California Prison Industry Authority

CALPIA programs donate $100k to crime victims

CSP-Solano Warden Giselle Matteson and others are shown on a Zoom video meeting regarding CALPA donating to crime victims.
CALPIA’s Joint Venture Program (JVP) check presentation through Zoom with California State Prison, Solano, including Warden Giselle Matteson and non-profit organization Empower Yolo.

CDCR, DJJ participate in Joint and Free Venture programs

Crime victims’ support groups throughout the state received more than $100,000 from incarcerated individuals participating in the California Prison Industry Authority (CALPIA) Joint and Free Venture programs in Fiscal Year 2019-20. Four adult CDCR institutions offer The Joint Venture Program. The Free Venture Program operates in one Division of Juvenile Justice facility.

“The Joint and Free Venture Programs are models of public-private partnerships which help prepare incarcerated individuals to be successful and find employment when returning to their communities,” said Scott Walker, General Manager of CALPIA. “Besides providing participants real-world job opportunities, these CALPIA programs also give back to crime victims throughout California.”

How do the programs work?

The Joint Venture Program is provided at adult institutions and the Free Venture Program provides work experience at juvenile facilities.

Incarcerated people earn wages comparable to what someone would earn if they worked in a respective field outside prison.

Federal, state, and local taxes are withheld from an incarcerated person’s gross earnings. Also, 20 percent of remaining wages goes toward room and board, inmate trust/canteen account, family support, mandatory savings, and victims’ compensation.

Incarcerated individuals initially pay court-ordered compensation. The remaining collected restitution is placed in a “Generic Restitution Fund” for local crime victim organizations.

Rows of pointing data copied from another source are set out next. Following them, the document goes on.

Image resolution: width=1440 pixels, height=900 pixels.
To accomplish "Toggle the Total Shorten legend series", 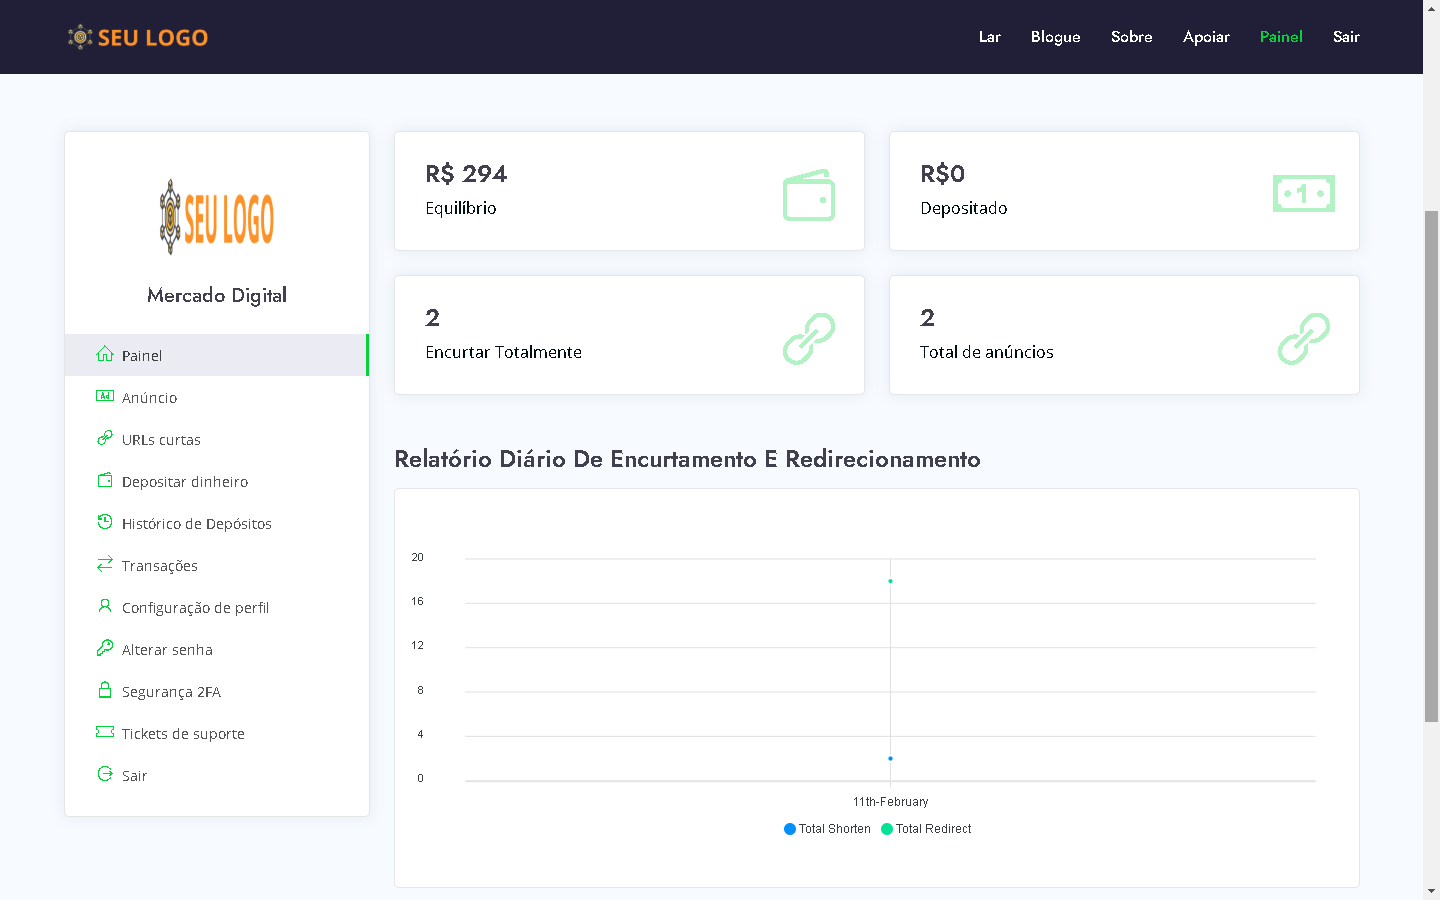I will pyautogui.click(x=827, y=829).
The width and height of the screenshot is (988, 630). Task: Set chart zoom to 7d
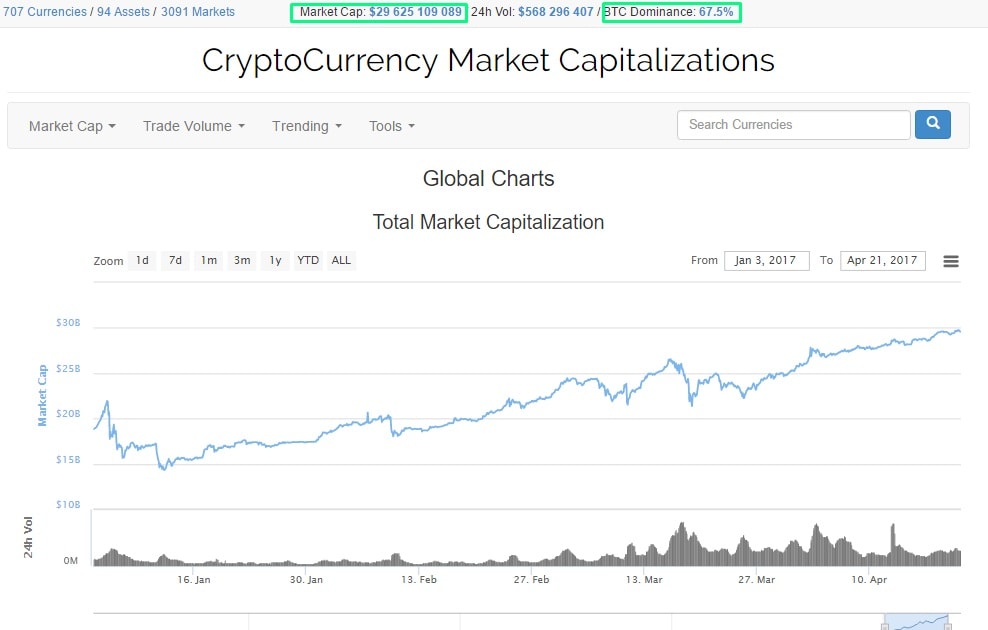[175, 260]
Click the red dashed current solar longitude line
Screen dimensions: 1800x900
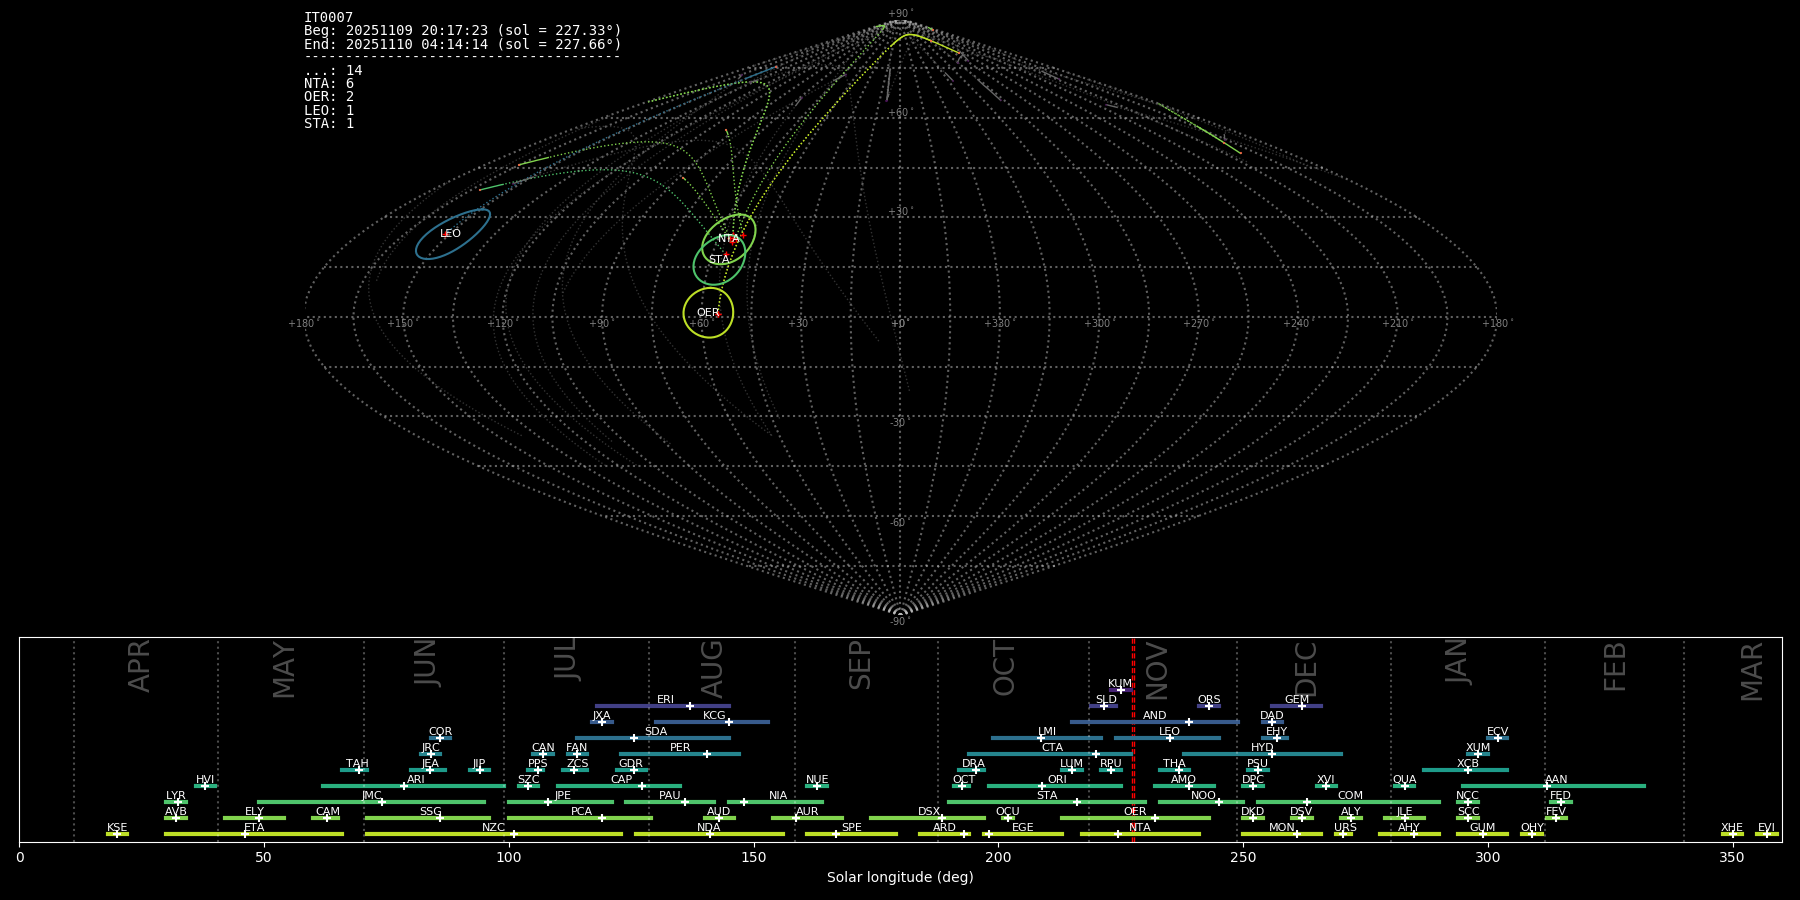pyautogui.click(x=1133, y=740)
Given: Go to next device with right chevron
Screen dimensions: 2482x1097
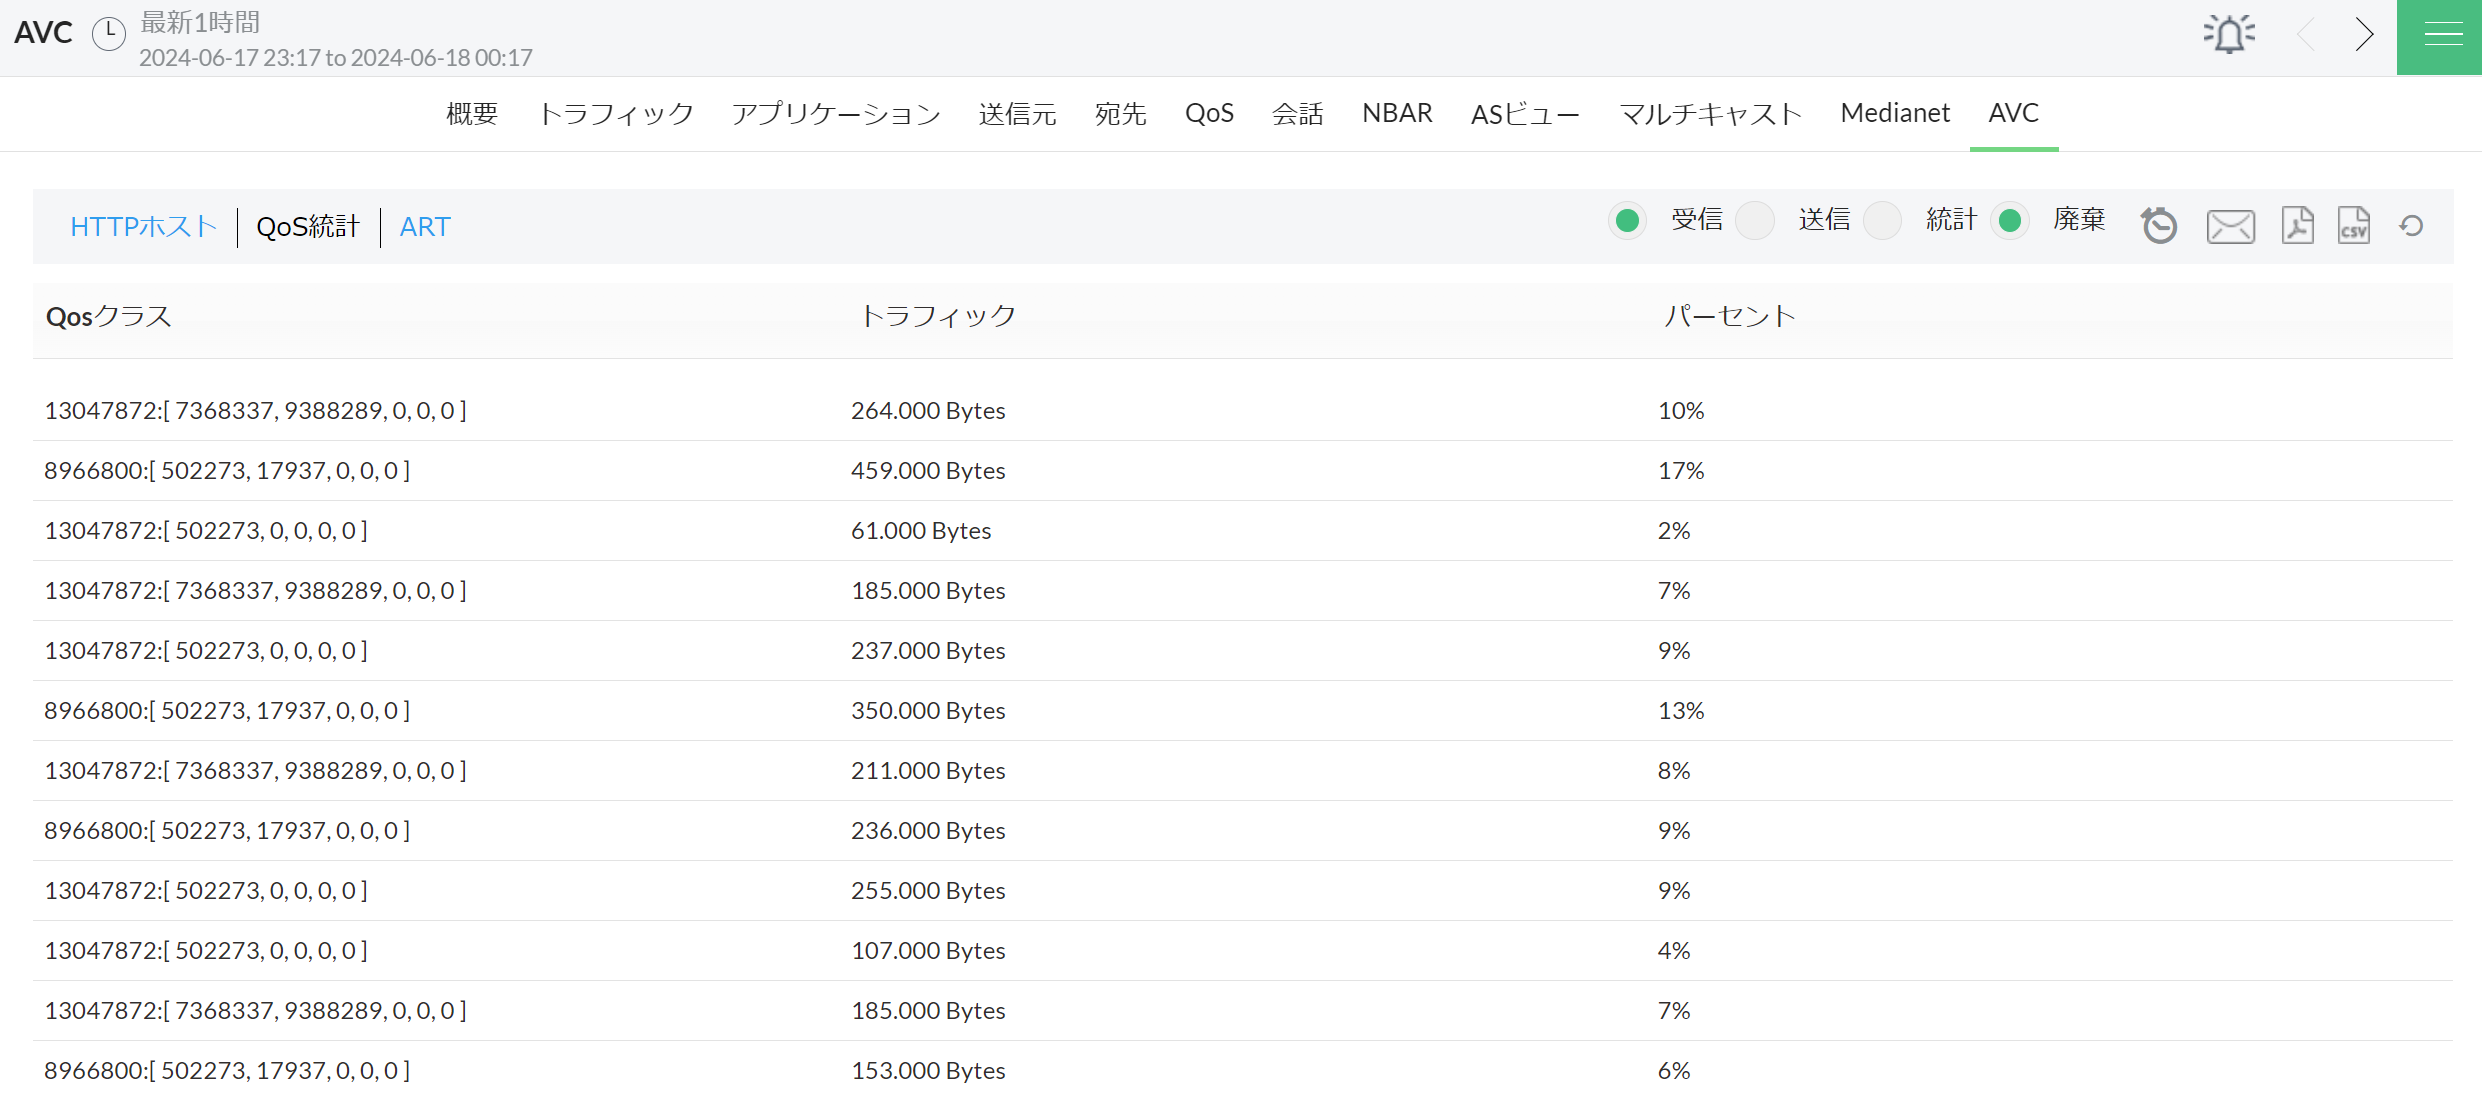Looking at the screenshot, I should [x=2363, y=35].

Institutions where incarcerated people are donating

  • Central California Women’s Facility in Chowchilla – Participants in the Joint Venture Program, Allwire, Inc., are donating $63,500 to Mollie’s House, a non-profit organization that helps victims of sexual trafficking. They are also donating to Marjaree Mason Center, a Fresno area domestic violence shelter.
  • San Quentin State Prison – Participants working for Big Dawg and The Last Mile Works are donating $8,539 to Seneca Family of Agencies, a non-profit mental health agency providing unconditional care to children. They are also donating to MISSSEY, a non-profit organization helping children of human trafficking.
  • N.A. Chaderjian Youth Correctional Facility in Stockton – Through Merit Partners, participants are donating $21,874 to the Women’s Center-Youth & Family Services. The group helps the homeless, runaways, and victims of domestic violence, sexual assault, and human trafficking. They are also donating to Haven Women’s Center which serves all survivors of domestic violence, sexual abuse, and human trafficking.
  • California State Prison, Solano – Incarcerated individuals in the Joint Venture Program Customer Model Laundry are donating $4,385 to Empower Yolo. The organization provides services for those affected by domestic violence, sexual assault, stalking, human trafficking, and child abuse.
  • California Correctional Center in Susanville – Participants in the Joint Venture Program are donating $3,383 to Lassen County’s Victim-Witness Assistance Program.